A few word of caution:

  1. Flurl disables AllowAutoRedirect and UseCookies in order to re-implement its own notion of these features. If you set either to true via ConfigureInnerHander, it may break these features in Flurl.
  2. Flurl also implements its own notions of DefaultRequestHeaders and Timeout, likely leaving few reasons that you'd ever need to configure the HttpClient.

Perhaps you've read about SocketsHttpHandler and are wondering how to use it in Flurl. You may be surprised to learn that you probably already are.
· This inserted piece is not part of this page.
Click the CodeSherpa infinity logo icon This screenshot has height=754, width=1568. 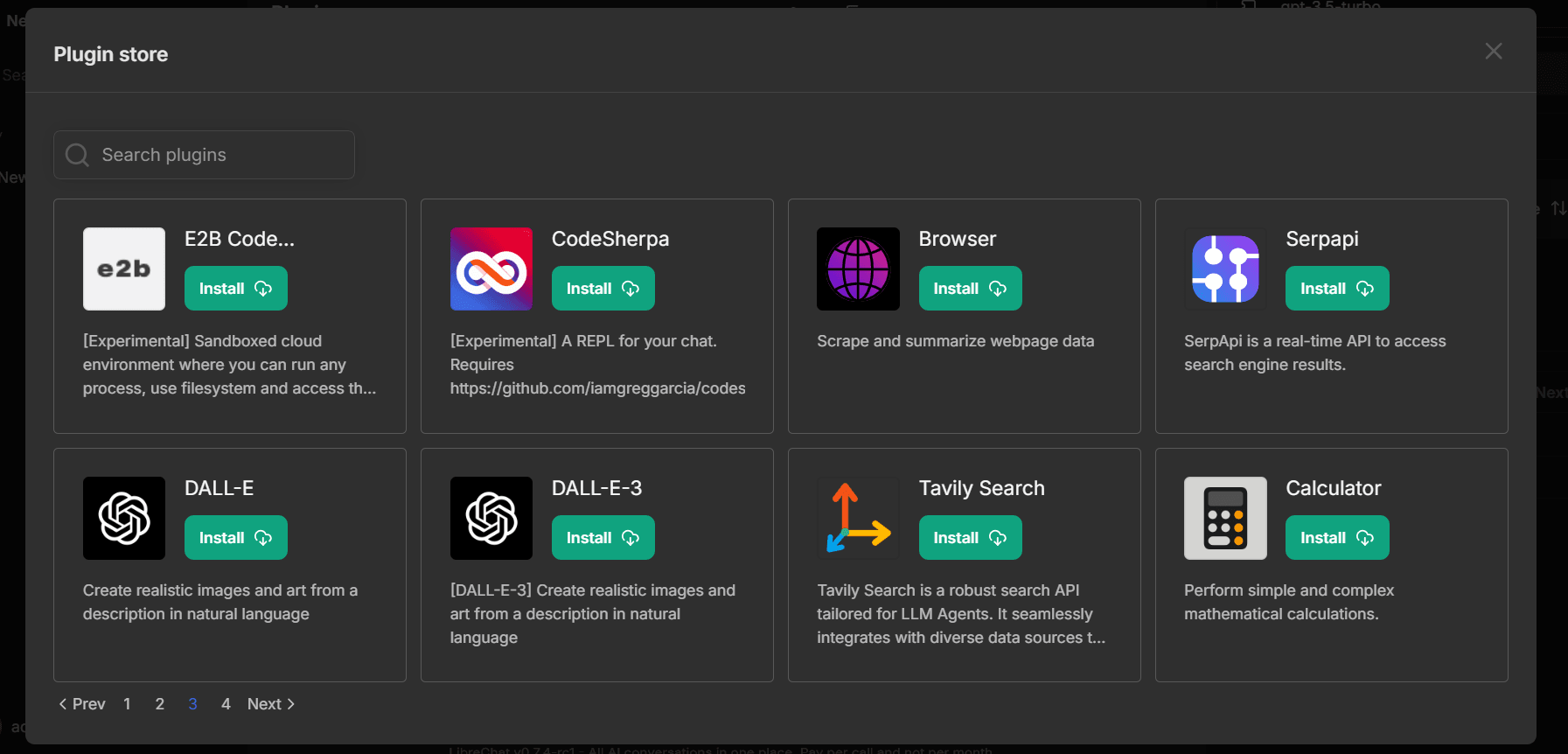tap(491, 269)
As mentioned, FlurlClient delegates most of its work to HttpClient, which in turn delegates most of its work to HttpClientHandler. But what's lesser known is that, since .NET Core 2.1, HttpClientHandler delegates virtually all of its work to SocketsHttpHandler on all platforms that support it, which is basically everything except browser-based (i.e. Blazor) platforms. (Browse the source if you need convincing.)

FlurlClient →
    HttpClient →
        HttpClientHandler →
            SocketsHttpHandler (on all supported platforms)
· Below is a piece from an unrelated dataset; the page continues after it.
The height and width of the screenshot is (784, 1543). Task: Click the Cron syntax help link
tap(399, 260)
Still, there is a reason that you may want to bypass HttpClientHandler and use SocketsHttpHander directly: some of its configurability is not available on HttpClientHandler. So long as you don't need to support Blazor, you can do this:

// clientless pattern:
FlurlHttp.Clients.WithDefaults(builder =>
    builder.UseSocketsHttpHandler(shh => {
        shh.PooledConnectionLifetime = TimeSpan.FromMinutes(10);
        ...
    }));

// DI pattern: 
services.AddSingleton<IFlurlClientCache>(_ => new FlurlClientCache()
    .WithDefaults(builder => builder.UseSocketsHttpHandler(shh => {
        ...
    })));

Note: Calling both ConfigureInnerHandler and UseSocketsHttpHandler on the same builder will result in a runtime exception. Use one or the other, never both.
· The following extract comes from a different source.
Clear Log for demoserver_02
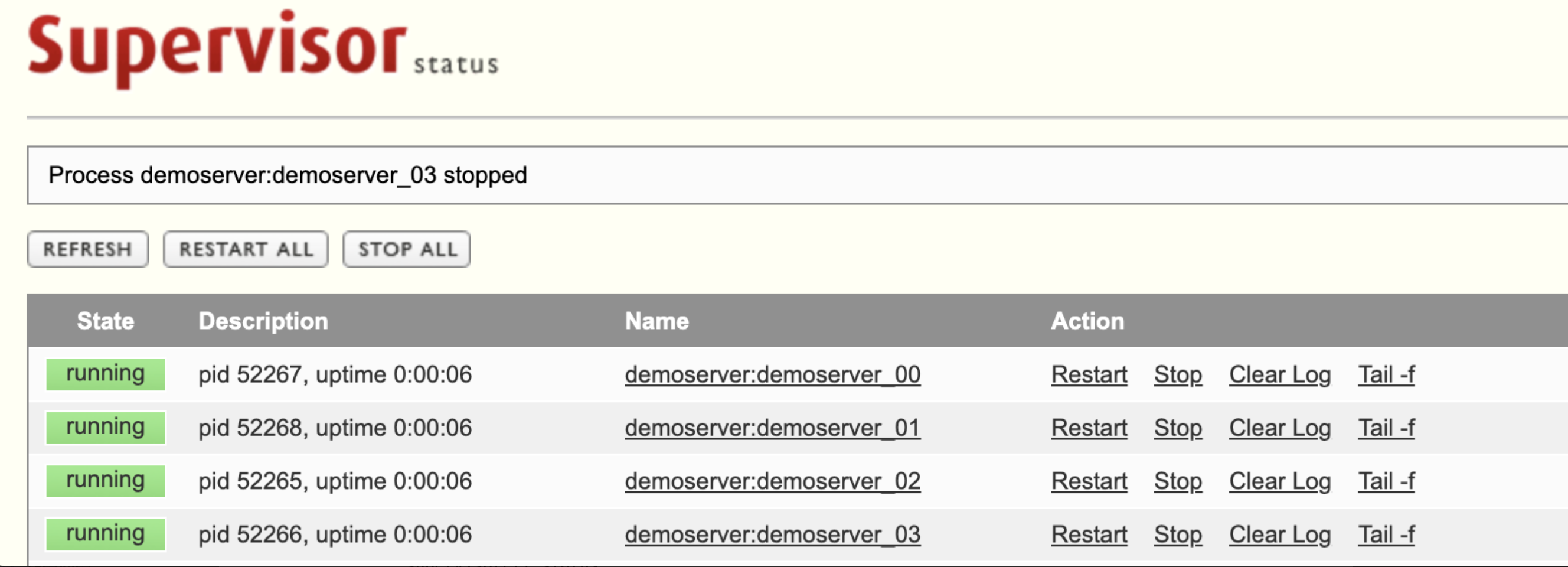The image size is (1568, 567). click(1279, 481)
The final type of message handler Flurl supports directly is DelegatingHandler, a chainable handler type commonly referred to as middleware and often implemented by third-party libraries.

// clientless pattern:
FlurlHttp.Clients.WithDefaults(builder => builder
    .AddMiddleare(new MyDelegatingHandler()));

// DI pattern: 
services.AddSingleton<IFlurlClientCache>(sp => new FlurlClientCache()
    .WithDefaults(builder => builder
        .AddMiddleware(sp.GetService<IMyDelegatingHandler>())

This example uses Polly, a popular resiliency library, along with configuring Flurl in a DI scenario:

using Microsoft.Extensions.Http;

var policy = Policy
    .Handle<HttpRequestException>()
    ...

services.AddSingleton<IFlurlClientCache>(_ => new FlurlClientCache()
    .WithDefaults(builder => builder
        .AddMiddleware(() => new PolicyHttpMessageHandler(policy))));

The above example requires installing Microsoft.Extensions.Http.Polly.